Set down every line from the one containing "Task: Click the empty Internal Comments box" through the last line of the records below, exactly as written, and leave out the pictures.

Saved data entries

------

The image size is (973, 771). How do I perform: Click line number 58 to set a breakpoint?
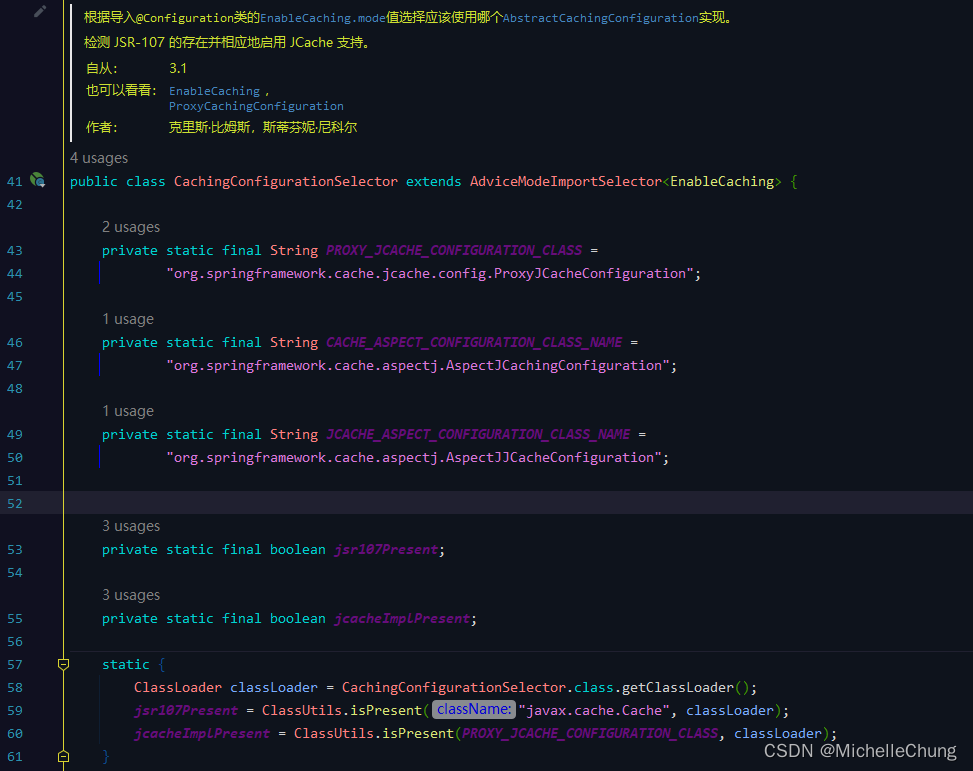click(15, 687)
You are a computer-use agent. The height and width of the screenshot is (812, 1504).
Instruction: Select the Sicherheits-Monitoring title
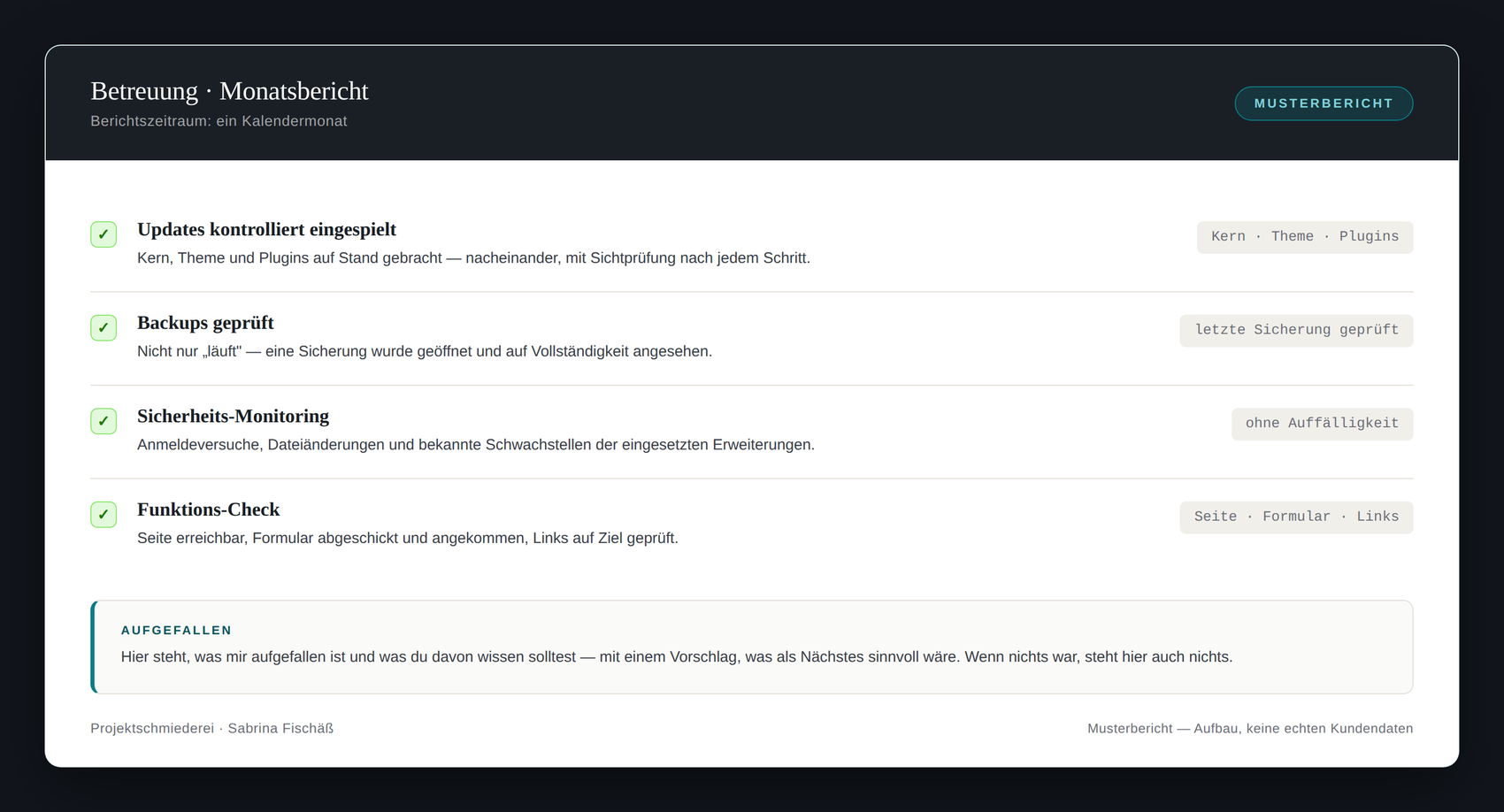(233, 417)
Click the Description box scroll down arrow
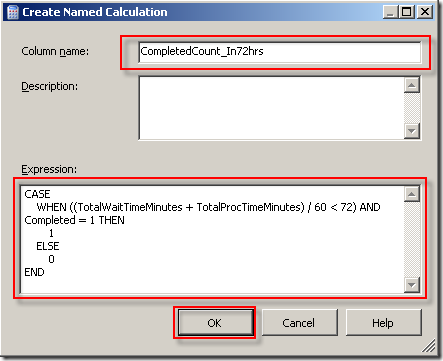 412,131
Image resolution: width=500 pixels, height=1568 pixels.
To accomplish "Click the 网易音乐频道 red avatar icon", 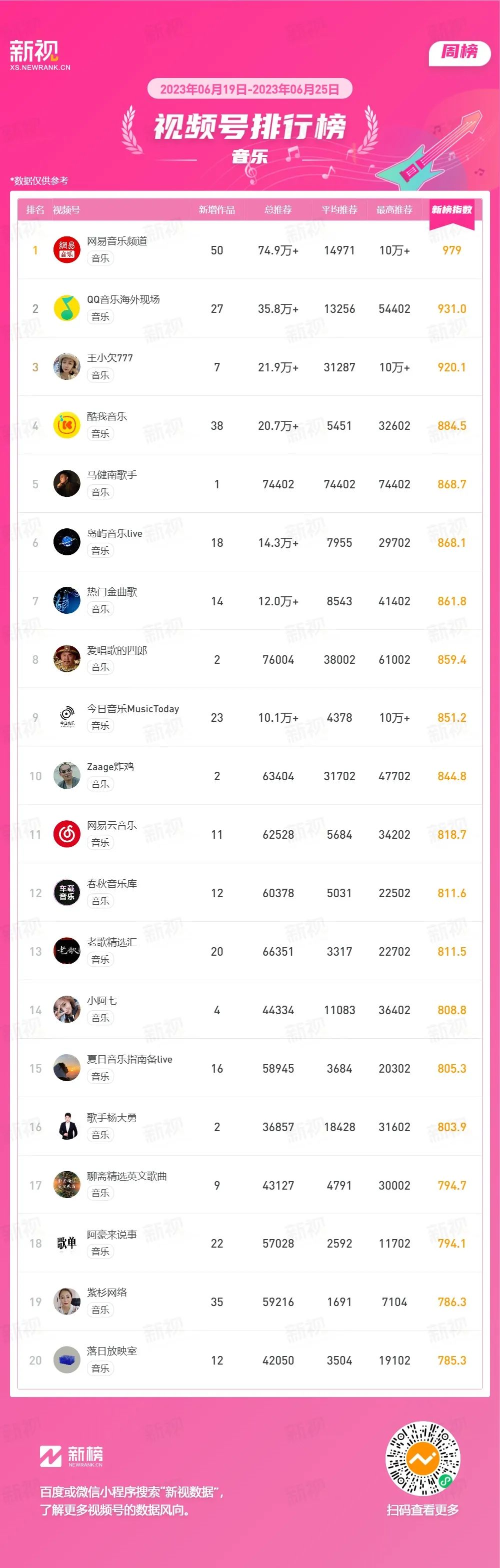I will point(67,250).
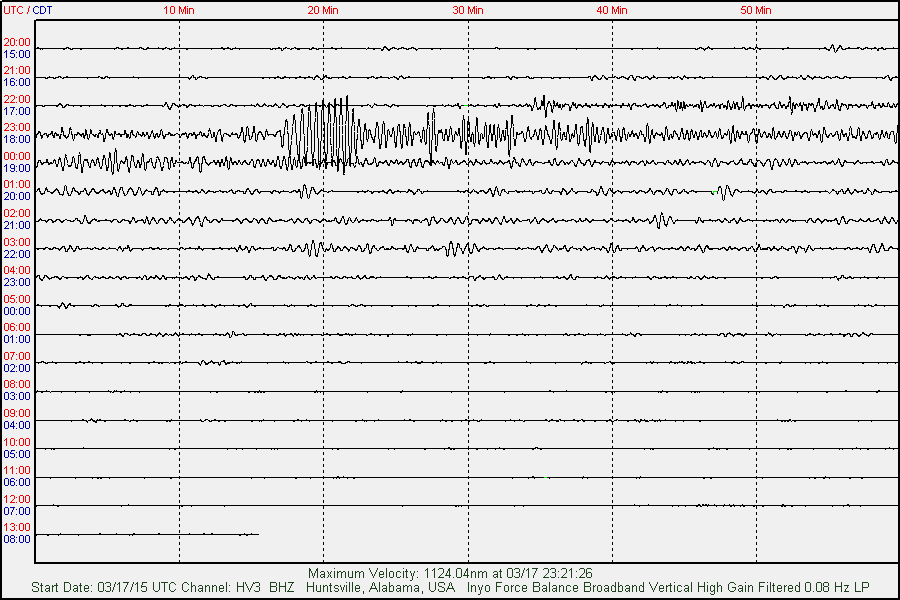This screenshot has height=600, width=900.
Task: Click the 40 Min time axis label
Action: (612, 10)
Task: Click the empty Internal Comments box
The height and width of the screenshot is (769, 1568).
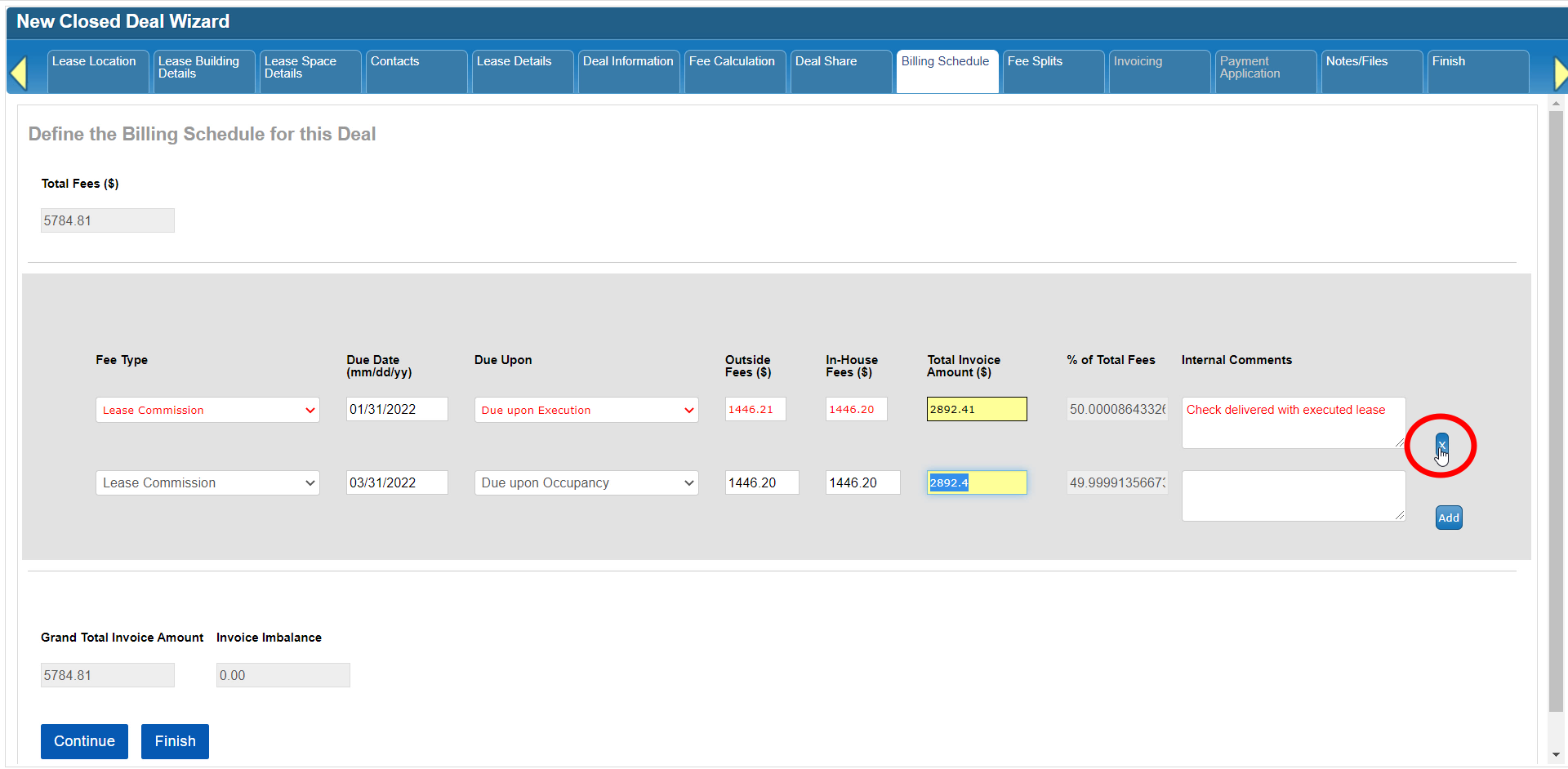Action: tap(1292, 496)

------

## TASK RESULT
Task: Click the empty Internal Comments box
The height and width of the screenshot is (769, 1568).
Action: tap(1292, 496)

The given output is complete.